**INSTRUCTIONS FOR THE TASK:** Filter the listing below down to the lines holding the word "width", and copy those lines.
#####
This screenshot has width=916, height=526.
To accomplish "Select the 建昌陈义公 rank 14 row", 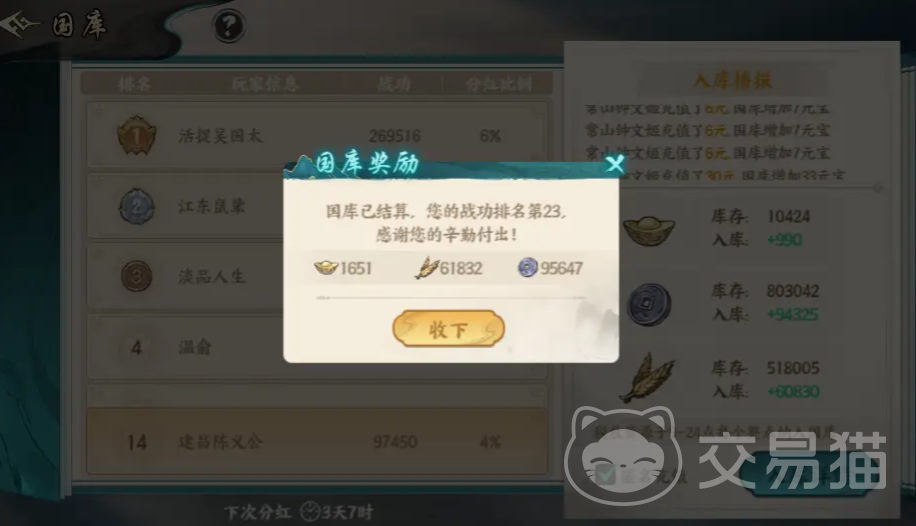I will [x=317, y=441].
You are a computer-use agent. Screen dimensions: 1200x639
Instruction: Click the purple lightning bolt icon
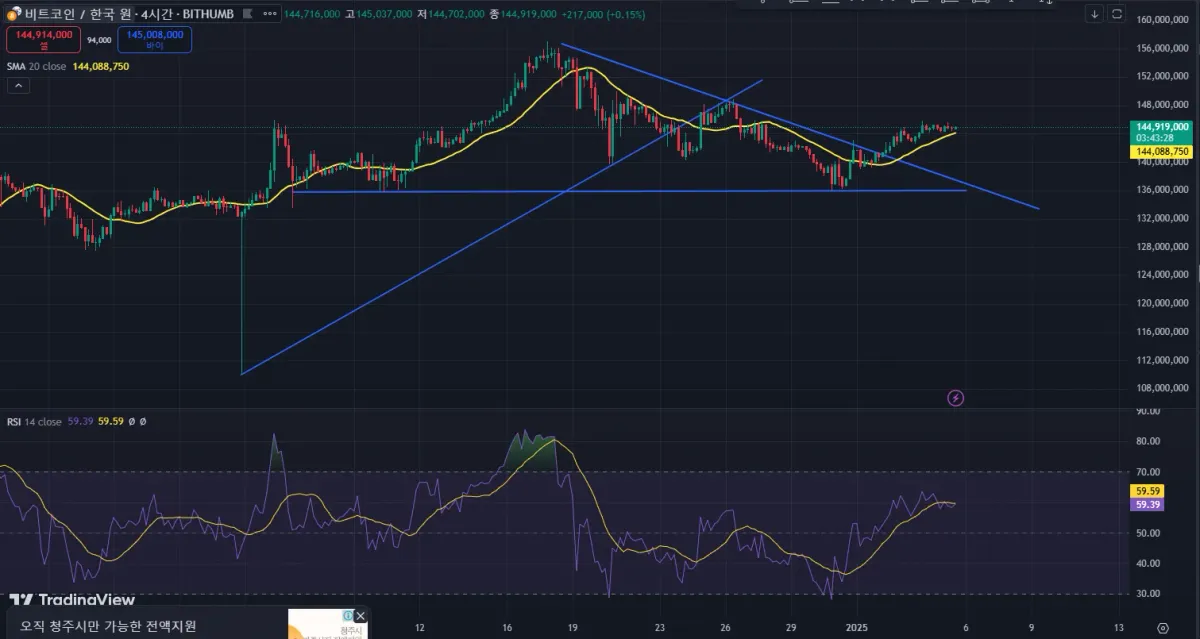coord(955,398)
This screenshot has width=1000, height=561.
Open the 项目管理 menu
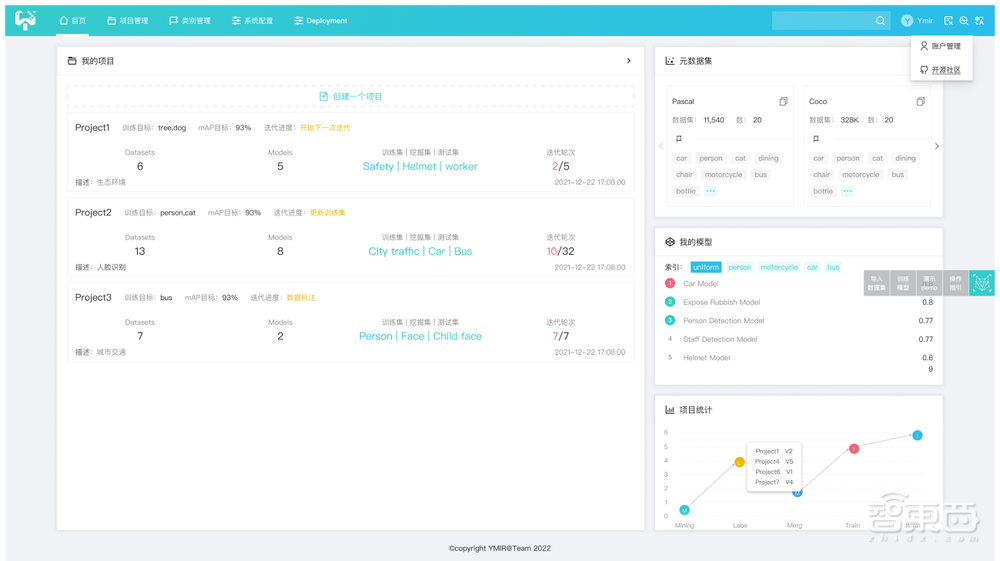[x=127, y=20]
#####
**RESPONSE FOR THIS EXERCISE:**
This screenshot has width=916, height=526.
This screenshot has width=1000, height=561.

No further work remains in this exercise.